Ethan found Sarah and explained that he’d drawn a blank.
‘Then it has to be somewhere else,’ she said. ‘Any ideas?’
He shook his head.
‘What about the library?’ she asked.
‘The library?’
‘You know, the room with books in it. Along the walls. On shelves.’
‘Oh, that room. Sounds more like your preserve than mine.’
‘Exactly. All I want is an hour or two in there, Ethan. Half an hour. I think the letter may be important. Your police friends won’t know what to look for, but I may be able to recognise it.’
It took an hour to persuade him to take her to the hall, help her slip beneath the yellow and black crime scene tape, and open the door with his personal key.
‘This is very irregular,’ he said. But she had piqued his curiosity. The letter just might hold something of relevance. So long as they kept away from the study, there was little risk of disturbing anything; the house had been filled with people for two days, and the crime scene officers had concentrated their efforts around the room where the murders had taken place.
They started with a stack of box files filled with journal articles, newspaper clippings, and an occasional letter. Ethan had to nudge Sarah every few minutes when, finding something of interest, she would stop searching and start reading. They moved on to two tall filing cabinets. The first contained records of book purchases, letters from antiquarian and modern booksellers, and correspondence with authors and editors. Ethan glanced through these, stunned to find his grandfather so assiduous in his studies. The second cabinet was stuffed with objects of an archaeological nature. Sarah’s eyes opened wide as she took in the range of them. Ethan almost had to drag her away.

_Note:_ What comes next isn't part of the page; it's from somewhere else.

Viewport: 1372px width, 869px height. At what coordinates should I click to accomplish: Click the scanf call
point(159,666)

‘Sarah, there’s nothing here, nothing addressed to you anyway. Wait till the will is opened, it may say something in there about it.’

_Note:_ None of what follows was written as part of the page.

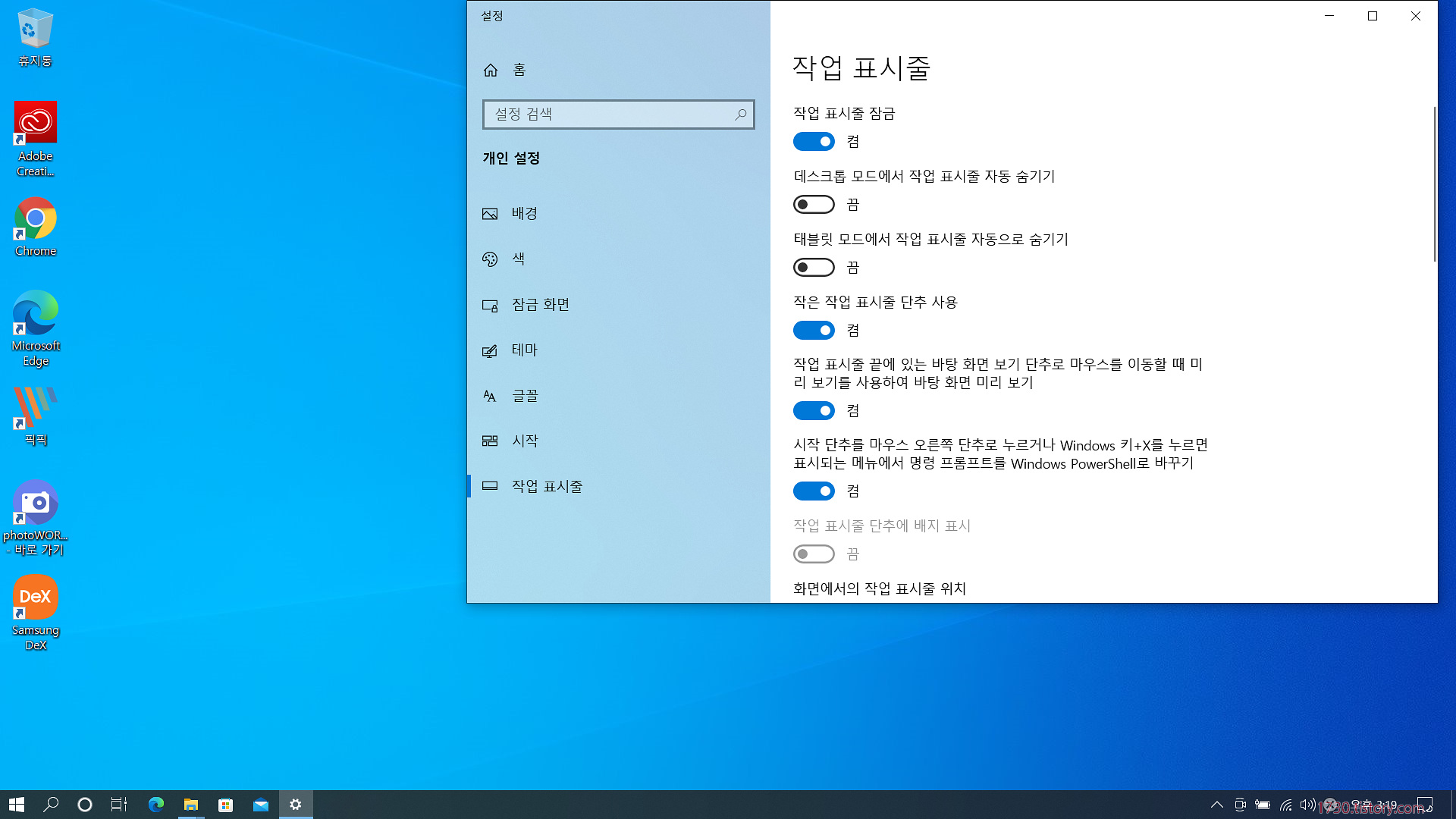The image size is (1456, 819).
Task: Toggle the Windows PowerShell replacement switch
Action: pos(814,491)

‘Rubbish. You spoke to Markham from the solicitors, and he knew nothing about it. Either it’s in the study or whoever killed Great-Granddad and his friend took it. By the way, has anything been done to contact his family? The other man, I mean.’

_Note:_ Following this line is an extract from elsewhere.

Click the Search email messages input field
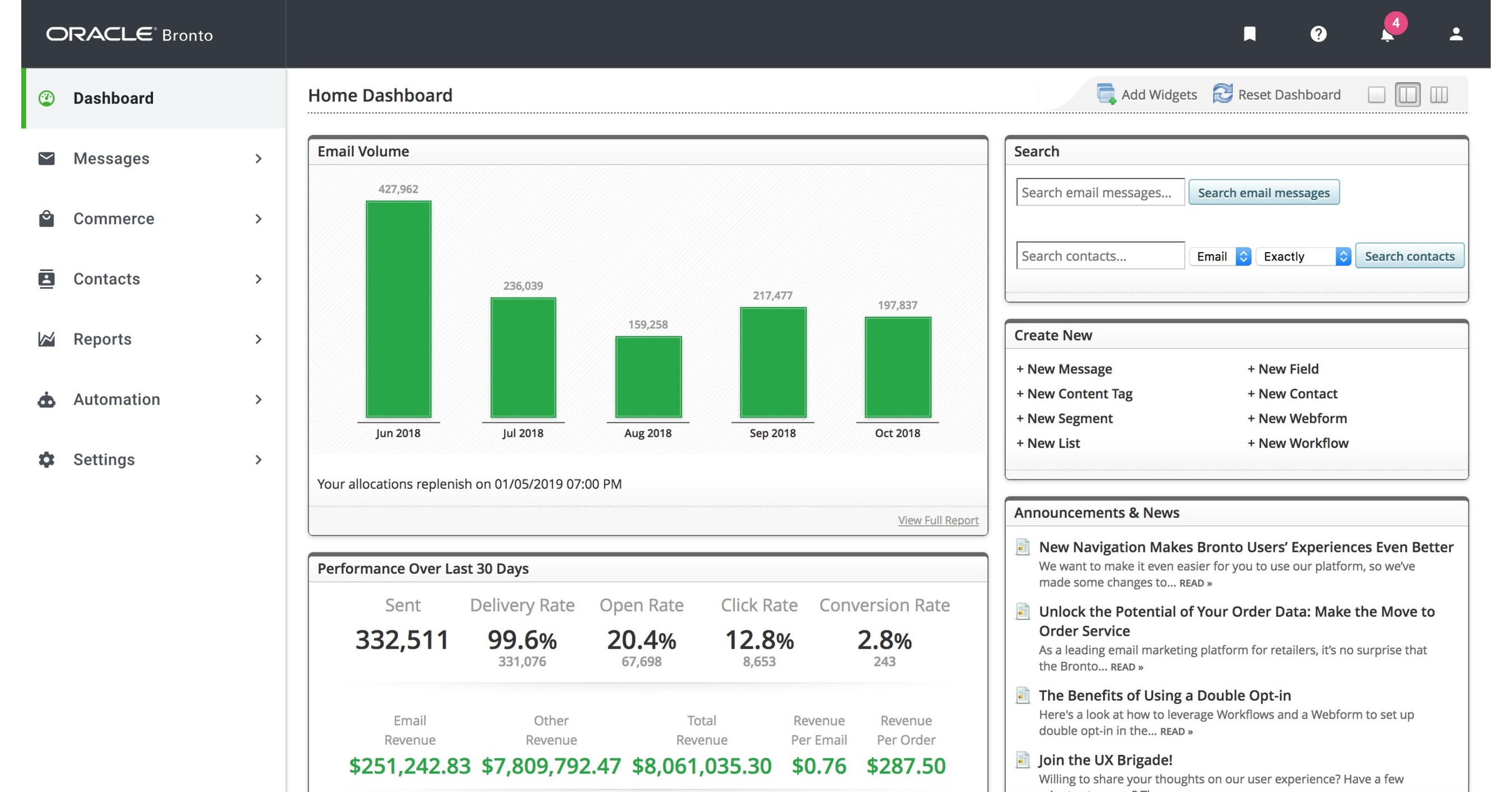Screen dimensions: 1512x792 (x=1100, y=192)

‘Max Chippendale? Yes, I told Bob Forbes all I knew. He has Max’s bags, and he’s made enquiries. None of us knew anything about the man, except that he’d served in the war with Granddad. Tough old birds that lot. Desert Rats or something.’
‘Long Range Desert Group. You should know that. Tougher than the Desert Rats. Harder than the SAS. No wonder the ones who got through lived long lives.’
It was cold, and they decided to go back to the lodge for coffee and a plate of Mrs Salgueiro’s home-made cranberry shortbread. Ethan had lit a log fire earlier in the drawing room. While he tended it, Sarah made a coffee for him and a strong hot chocolate for herself. The shortbread was in an old tin with a tartan pattern. She remembered it from childhood visits.
‘We’re getting low on milk,’ she said, putting down the tray. ‘We’ll have to get some in the village tomorrow. Or drive into Gloucester.’
They sat in front of the fire, watching the flames lick through the beech logs, their appetite unquenchable. They talked again, less animated now after their lack of success in the library, but more deeply, more intimately than before. He spoke of how he’d met his future wife Abigail, the shortness of their courtship and the brevity of their life together, of the sleepless nights and empty days, of blind dates organised by well-meaning friends, none of which had gone to a second innings, of his steady recovery of a life of sorts, a life without a soul.
And she spoke of loves lost, of a life lived through books and periodicals, of academic colleagues who had never become companions, of sexual adventures that had drifted into animosity in a matter of weeks, of a heart that longed for something more than parchment or ink or voices from the dead.